Die Verfassung der Evangelisch-reformierten Kirche Basel-Stadt wird 2010 hundertjährig und entspricht nicht mehr allen Forderungen der Zeit. Deshalb schlägt der Kirchenrat eine Totalrevision vor. In einem ersten Schritt wurden die Synode, Kirchgemeindevorstände und Mitglieder der Leitungskommissionen kantonalkirchlicher Fachstellen über das mögliche Vorgehen informiert.
Medienmitteilung Nr. 6 / 11. Februar 2009

Der Kirchenrat der Evangelisch-reformierten Kirche Basel Stadt hat vor Mitgliedern der Synode sowie Leitungskommissionen und Kirchenvorständen im Rahmen einer Informationsveranstaltung im Münstersaal des Bischofshof erstmals ausführlich über seine Pläne einer Totalrevision der Kirchenverfassung orientiert.

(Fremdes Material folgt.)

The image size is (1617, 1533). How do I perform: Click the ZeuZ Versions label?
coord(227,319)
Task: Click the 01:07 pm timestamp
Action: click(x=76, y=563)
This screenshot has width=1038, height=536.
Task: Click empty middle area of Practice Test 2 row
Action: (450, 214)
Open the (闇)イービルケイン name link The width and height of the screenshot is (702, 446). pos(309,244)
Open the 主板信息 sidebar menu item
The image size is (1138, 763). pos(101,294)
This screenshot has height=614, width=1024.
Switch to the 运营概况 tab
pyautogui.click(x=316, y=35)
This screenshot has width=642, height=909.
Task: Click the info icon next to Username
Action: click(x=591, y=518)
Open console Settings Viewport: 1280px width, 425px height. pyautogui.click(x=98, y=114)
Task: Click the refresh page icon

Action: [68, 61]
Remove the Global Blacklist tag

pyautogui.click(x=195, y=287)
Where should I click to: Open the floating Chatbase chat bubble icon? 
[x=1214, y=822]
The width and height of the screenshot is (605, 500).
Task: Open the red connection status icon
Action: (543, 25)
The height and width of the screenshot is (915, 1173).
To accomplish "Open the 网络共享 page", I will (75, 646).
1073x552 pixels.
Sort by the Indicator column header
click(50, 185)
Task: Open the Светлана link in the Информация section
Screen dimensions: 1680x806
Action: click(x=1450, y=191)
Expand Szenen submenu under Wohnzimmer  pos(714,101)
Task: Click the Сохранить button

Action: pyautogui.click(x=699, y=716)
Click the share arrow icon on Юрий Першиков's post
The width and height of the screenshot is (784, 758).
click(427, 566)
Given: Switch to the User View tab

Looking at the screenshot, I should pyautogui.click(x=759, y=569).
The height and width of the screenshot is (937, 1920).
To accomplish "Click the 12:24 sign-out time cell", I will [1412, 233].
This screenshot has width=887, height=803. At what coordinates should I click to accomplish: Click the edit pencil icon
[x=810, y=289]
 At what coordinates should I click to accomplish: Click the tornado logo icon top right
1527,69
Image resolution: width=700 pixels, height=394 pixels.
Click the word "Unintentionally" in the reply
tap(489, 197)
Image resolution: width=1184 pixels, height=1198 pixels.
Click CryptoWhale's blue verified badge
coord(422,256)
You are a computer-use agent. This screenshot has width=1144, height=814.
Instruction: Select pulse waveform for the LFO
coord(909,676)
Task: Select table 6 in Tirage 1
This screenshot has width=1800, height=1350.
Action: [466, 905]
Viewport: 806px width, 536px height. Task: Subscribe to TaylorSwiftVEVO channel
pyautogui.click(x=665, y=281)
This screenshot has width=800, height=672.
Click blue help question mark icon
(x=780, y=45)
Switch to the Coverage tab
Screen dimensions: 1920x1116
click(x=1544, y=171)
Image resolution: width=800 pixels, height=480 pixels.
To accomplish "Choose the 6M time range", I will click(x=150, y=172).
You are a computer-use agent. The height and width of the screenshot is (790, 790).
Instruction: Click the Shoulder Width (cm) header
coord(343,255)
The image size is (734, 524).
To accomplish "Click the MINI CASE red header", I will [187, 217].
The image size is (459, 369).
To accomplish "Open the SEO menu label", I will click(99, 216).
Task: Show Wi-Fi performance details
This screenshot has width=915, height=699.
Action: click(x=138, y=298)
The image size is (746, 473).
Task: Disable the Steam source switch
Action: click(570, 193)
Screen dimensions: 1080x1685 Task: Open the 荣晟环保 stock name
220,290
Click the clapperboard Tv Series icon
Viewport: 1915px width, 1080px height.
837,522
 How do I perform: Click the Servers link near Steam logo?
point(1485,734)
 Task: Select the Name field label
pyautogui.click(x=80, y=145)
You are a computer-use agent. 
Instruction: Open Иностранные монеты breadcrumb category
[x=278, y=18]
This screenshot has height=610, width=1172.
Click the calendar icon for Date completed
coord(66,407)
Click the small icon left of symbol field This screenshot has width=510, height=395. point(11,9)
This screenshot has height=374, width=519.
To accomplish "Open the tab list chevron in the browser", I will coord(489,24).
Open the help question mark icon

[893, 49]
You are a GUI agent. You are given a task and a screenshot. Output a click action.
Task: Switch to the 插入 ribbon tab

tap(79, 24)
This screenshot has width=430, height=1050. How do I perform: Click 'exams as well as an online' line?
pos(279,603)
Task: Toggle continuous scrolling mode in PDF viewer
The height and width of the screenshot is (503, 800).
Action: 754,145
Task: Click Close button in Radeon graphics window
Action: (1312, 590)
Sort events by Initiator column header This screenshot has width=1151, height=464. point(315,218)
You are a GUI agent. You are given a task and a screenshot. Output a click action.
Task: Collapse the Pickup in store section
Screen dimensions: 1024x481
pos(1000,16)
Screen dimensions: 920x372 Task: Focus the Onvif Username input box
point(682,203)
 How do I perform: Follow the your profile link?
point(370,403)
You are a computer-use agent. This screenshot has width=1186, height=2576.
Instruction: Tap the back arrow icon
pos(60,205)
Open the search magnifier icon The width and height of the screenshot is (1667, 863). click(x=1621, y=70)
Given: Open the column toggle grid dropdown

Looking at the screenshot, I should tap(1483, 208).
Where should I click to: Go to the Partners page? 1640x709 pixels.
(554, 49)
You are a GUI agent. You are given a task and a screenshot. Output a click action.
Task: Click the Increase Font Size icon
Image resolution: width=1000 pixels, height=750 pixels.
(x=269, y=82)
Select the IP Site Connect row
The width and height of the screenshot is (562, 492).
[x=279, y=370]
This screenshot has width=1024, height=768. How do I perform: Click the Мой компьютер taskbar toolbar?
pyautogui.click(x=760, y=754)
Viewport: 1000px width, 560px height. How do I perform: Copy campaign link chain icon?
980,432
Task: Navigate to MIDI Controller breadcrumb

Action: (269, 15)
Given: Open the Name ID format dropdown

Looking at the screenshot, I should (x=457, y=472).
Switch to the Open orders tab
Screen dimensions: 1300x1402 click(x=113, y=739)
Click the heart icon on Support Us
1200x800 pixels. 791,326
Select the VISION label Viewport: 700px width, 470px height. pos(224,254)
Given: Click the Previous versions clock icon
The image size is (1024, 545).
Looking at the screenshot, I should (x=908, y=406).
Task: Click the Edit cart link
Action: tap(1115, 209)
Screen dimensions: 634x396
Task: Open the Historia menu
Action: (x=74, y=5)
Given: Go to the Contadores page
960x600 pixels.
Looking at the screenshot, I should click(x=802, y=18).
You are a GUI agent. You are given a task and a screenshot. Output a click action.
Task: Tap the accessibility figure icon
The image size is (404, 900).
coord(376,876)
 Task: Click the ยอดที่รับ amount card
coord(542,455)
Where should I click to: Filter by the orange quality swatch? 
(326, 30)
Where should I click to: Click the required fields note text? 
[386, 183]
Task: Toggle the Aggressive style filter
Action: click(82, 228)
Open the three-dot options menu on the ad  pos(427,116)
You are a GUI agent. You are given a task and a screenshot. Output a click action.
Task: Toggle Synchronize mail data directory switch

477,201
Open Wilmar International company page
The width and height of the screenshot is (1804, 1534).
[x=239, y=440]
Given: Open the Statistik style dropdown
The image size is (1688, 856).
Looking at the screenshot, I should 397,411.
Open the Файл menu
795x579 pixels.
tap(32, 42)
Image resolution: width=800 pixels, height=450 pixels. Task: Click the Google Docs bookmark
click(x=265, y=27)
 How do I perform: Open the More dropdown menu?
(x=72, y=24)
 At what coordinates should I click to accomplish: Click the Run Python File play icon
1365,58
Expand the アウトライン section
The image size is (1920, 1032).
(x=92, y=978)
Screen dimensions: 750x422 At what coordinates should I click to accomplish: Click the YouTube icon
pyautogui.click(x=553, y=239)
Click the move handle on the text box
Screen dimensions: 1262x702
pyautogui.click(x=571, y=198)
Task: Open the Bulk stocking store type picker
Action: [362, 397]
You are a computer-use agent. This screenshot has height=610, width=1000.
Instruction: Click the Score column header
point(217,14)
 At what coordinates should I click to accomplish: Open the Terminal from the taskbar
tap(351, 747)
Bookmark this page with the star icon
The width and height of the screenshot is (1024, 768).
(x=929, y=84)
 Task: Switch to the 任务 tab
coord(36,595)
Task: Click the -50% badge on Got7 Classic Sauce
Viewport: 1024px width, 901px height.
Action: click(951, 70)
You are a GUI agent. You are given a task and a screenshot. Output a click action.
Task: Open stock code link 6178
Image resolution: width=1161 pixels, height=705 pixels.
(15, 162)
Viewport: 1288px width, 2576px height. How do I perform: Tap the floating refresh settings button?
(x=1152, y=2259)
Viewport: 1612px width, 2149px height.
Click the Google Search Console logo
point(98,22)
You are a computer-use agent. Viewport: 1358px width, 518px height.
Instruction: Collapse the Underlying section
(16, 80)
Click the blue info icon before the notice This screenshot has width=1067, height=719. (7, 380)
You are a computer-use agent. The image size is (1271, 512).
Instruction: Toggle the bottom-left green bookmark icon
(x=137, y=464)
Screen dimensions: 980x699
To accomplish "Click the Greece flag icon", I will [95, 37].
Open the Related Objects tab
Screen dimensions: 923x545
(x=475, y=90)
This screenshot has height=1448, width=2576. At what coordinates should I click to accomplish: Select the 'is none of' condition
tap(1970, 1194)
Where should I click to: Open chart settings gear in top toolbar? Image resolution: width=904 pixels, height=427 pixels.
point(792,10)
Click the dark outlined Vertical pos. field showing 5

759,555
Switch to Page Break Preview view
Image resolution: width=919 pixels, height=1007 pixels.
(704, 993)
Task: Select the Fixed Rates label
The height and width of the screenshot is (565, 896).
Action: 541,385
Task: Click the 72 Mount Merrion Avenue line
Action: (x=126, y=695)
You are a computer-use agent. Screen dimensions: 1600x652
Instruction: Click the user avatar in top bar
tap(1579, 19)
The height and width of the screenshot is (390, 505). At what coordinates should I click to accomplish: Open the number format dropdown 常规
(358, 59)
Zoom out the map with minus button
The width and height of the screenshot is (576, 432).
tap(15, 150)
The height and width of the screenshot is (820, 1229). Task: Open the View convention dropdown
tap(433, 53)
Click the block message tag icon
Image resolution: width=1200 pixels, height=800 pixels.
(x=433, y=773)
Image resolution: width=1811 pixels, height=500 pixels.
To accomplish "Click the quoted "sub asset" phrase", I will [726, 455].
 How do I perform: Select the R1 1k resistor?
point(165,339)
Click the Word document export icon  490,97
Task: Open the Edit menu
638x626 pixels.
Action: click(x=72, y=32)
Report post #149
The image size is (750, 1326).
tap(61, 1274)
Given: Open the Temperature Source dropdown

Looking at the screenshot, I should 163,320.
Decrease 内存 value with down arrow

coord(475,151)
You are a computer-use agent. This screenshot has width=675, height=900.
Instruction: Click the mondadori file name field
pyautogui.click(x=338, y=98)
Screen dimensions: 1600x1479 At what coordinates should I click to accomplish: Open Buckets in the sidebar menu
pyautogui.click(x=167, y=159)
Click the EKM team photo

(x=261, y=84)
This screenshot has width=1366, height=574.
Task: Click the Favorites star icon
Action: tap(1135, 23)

Die aktuell gültige Verfassung der Evangelisch-reformierten Kirche Basel-Stadt geht zurück auf den 21. November 1910. Damals erfolgte die so genannte «hinkende» Trennung von Kirche und Staat im Kanton. Seither ist der Text mehrmals teilrevidiert und in den letzten Jahren nach der Inkraftsetzung verschiedener untergeordneter Regelwerke (Gottesdienst-, Personal-, Wahl- und Amts-, Organisationsordnung etc.) überholungsbedürftig geworden.

Im Verlauf des Revisionsprozesses muss zweimal das Kirchenvolk an die Urne gerufen werden. Dennoch sieht der federführende Kirchenrats-Vizepräsident und ehemalige Präsident des Verfassungrats des Kantons-Basel Stadt, Dr. Bernhard Christ, die Möglichkeit, die Totalrevision bis zum Ende der laufenden Legislatur 2007-2011 abzuschliessen und die neue Verfassung zur 100. Wiederkehr der Trennung von Kirche und Staat in Basel per 1. Januar 2011 in Kraft zu setzen.

Nachdem die Teilnehmenden an der Informationsveranstaltung wie schon die Herbstsynode 2008 positiv auf den Vorschlag reagiert haben, wird der Kirchenrat nun der Frühjahrssynode 2009 den Antrag stellen, die Totalrevision einzuleiten. Im Oktober 2009 müssen die ERK-Mitglieder dem Revisionsvorhaben mit einem Quorum von ¾ der Stimmenden zustimmen.